Data for processing >>
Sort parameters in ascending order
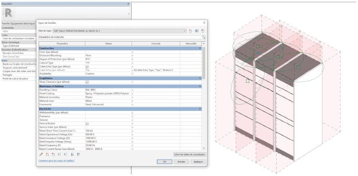 coord(72,154)

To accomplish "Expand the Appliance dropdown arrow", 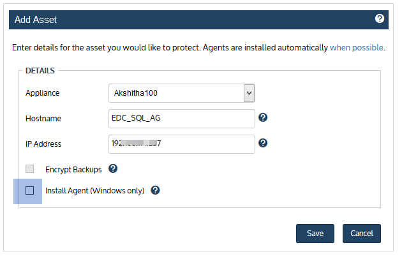I will [249, 93].
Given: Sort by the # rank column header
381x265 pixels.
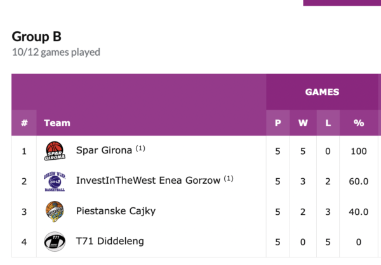Looking at the screenshot, I should [x=24, y=123].
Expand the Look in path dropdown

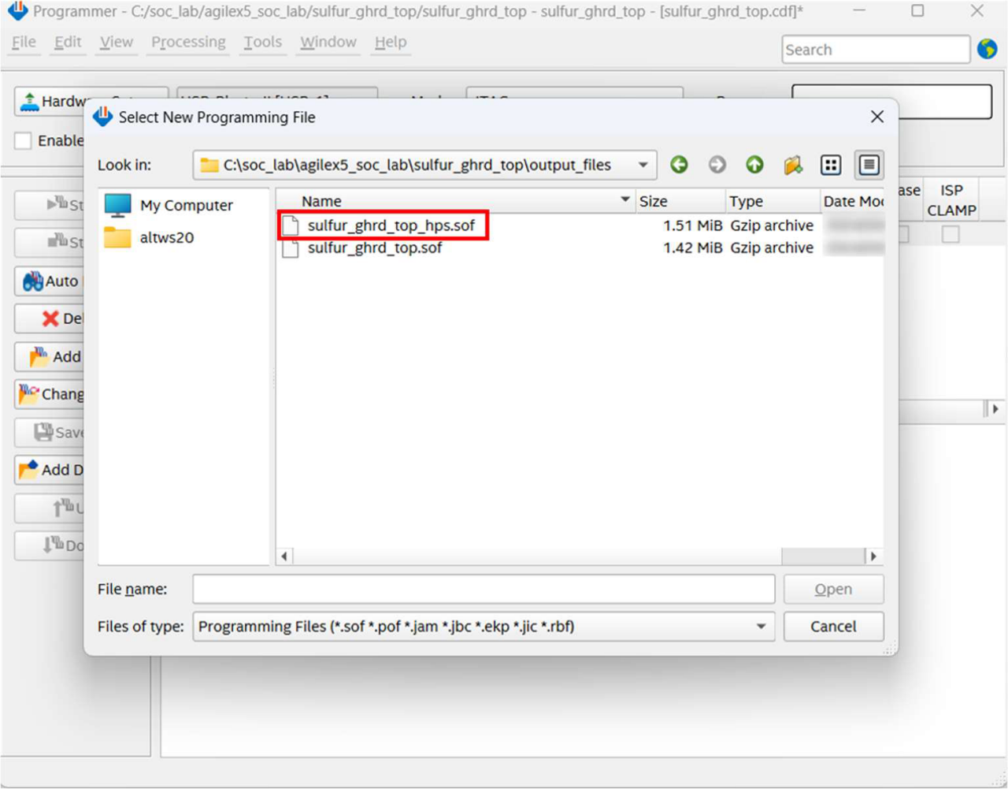click(643, 165)
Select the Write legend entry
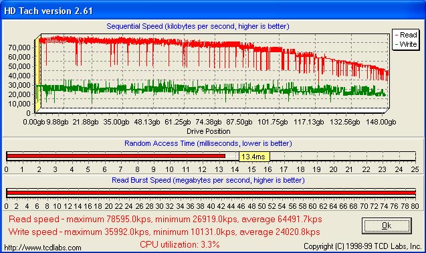Screen dimensions: 426x253 pos(406,44)
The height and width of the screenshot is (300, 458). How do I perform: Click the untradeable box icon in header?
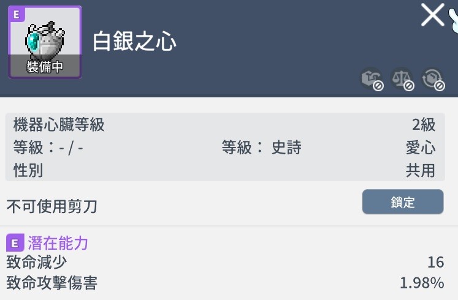click(x=372, y=80)
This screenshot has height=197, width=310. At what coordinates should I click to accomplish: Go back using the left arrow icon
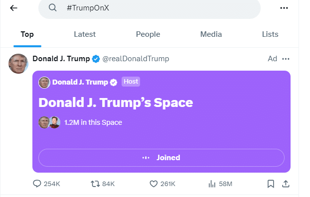[13, 8]
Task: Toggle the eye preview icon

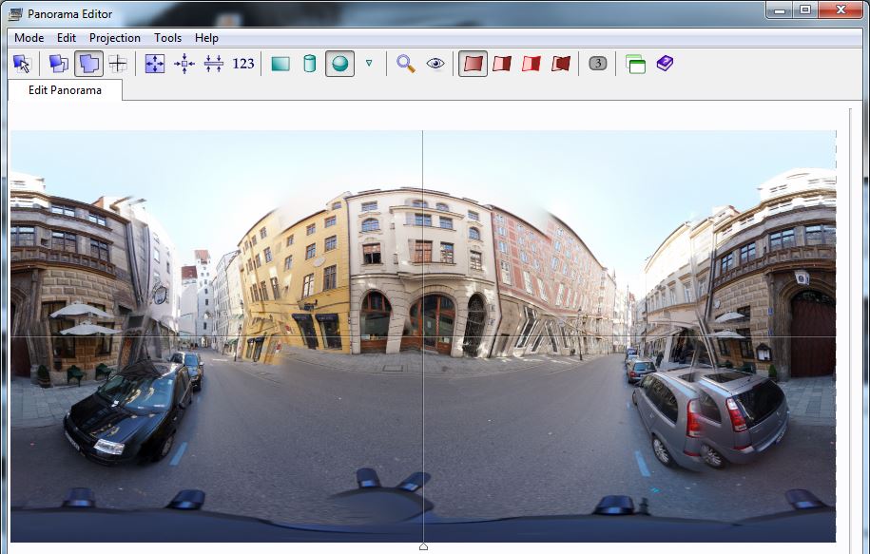Action: (x=435, y=64)
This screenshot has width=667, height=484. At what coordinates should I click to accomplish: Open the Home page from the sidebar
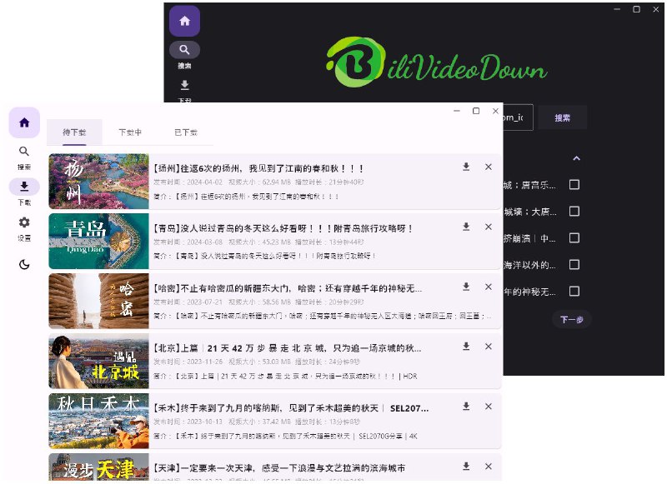(x=23, y=122)
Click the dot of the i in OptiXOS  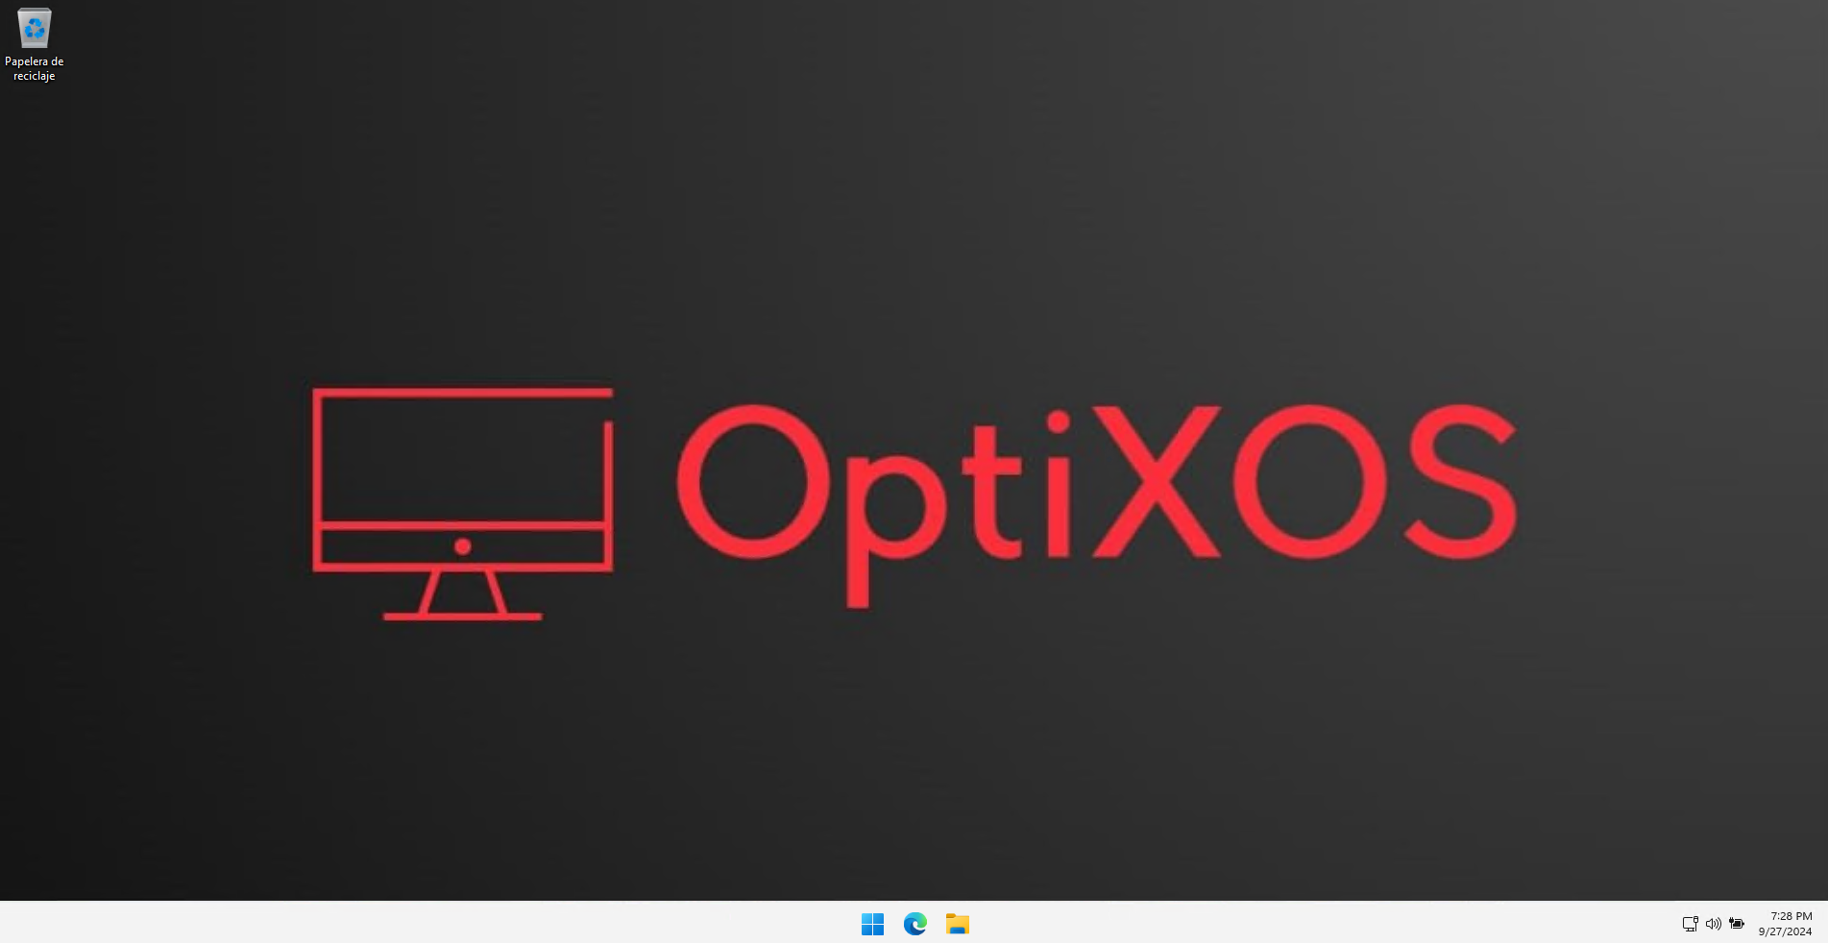1058,422
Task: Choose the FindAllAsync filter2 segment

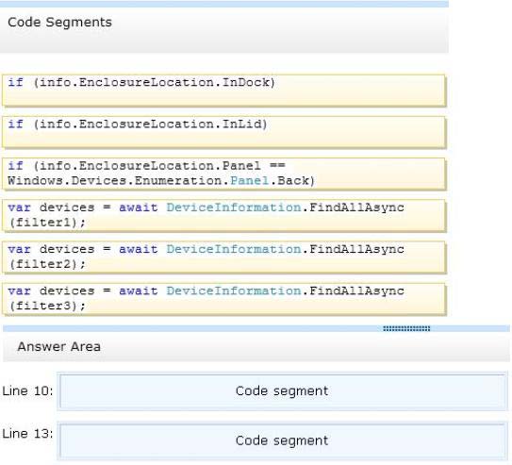Action: (223, 257)
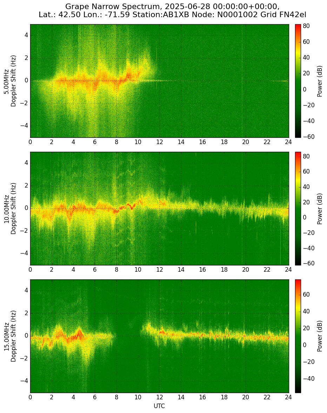Click the 12 hour tick under the 5.00MHz plot
Image resolution: width=327 pixels, height=413 pixels.
[159, 142]
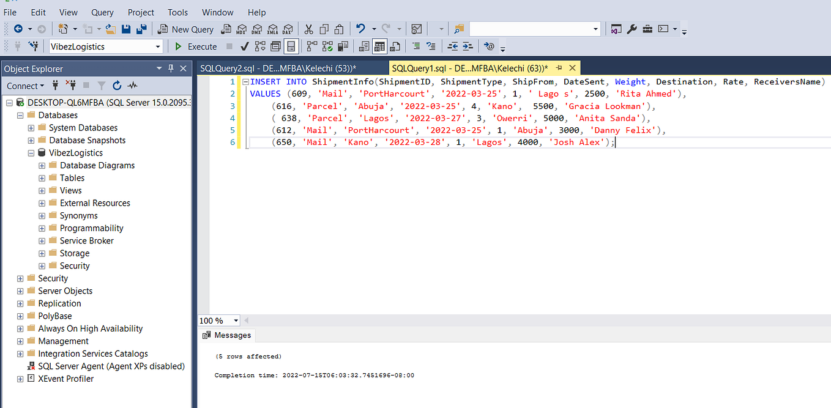831x408 pixels.
Task: Select the Parse query checkmark icon
Action: [x=244, y=46]
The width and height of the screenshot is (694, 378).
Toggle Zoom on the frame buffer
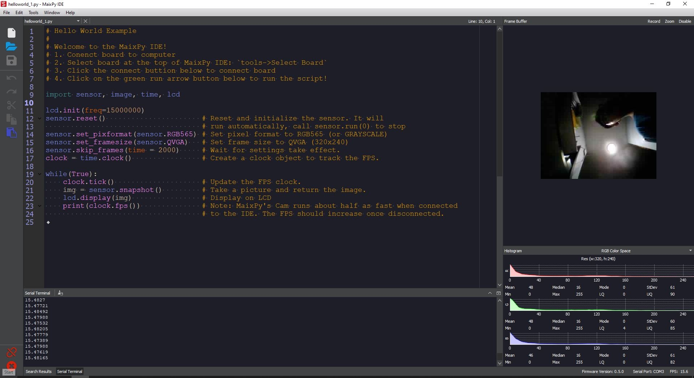pyautogui.click(x=669, y=21)
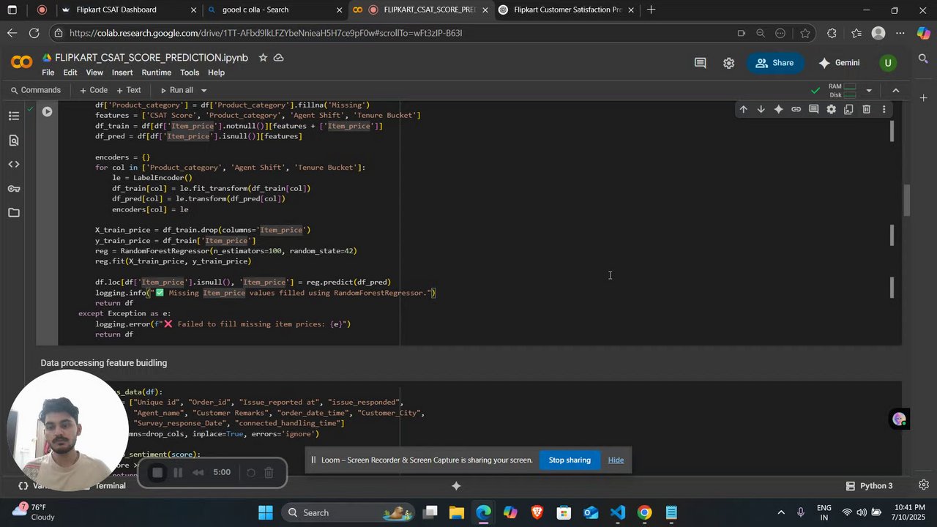Pause the Loom recording
937x527 pixels.
177,473
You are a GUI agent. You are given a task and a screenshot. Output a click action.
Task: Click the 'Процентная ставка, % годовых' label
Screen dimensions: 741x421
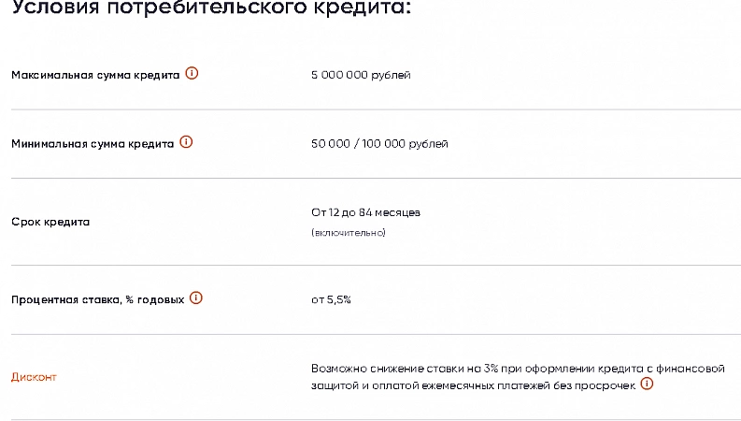(x=97, y=299)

Brief >> Everything from the line containing "You are a GUI" to the last line of the listing above must be reproduced exactly, with no pictures included.

Problem solution >>
You are a GUI agent. You are given a task and a screenshot. Output a click action.
Task: Click the 'Процентная ставка, % годовых' label
Screen dimensions: 741x421
(x=97, y=299)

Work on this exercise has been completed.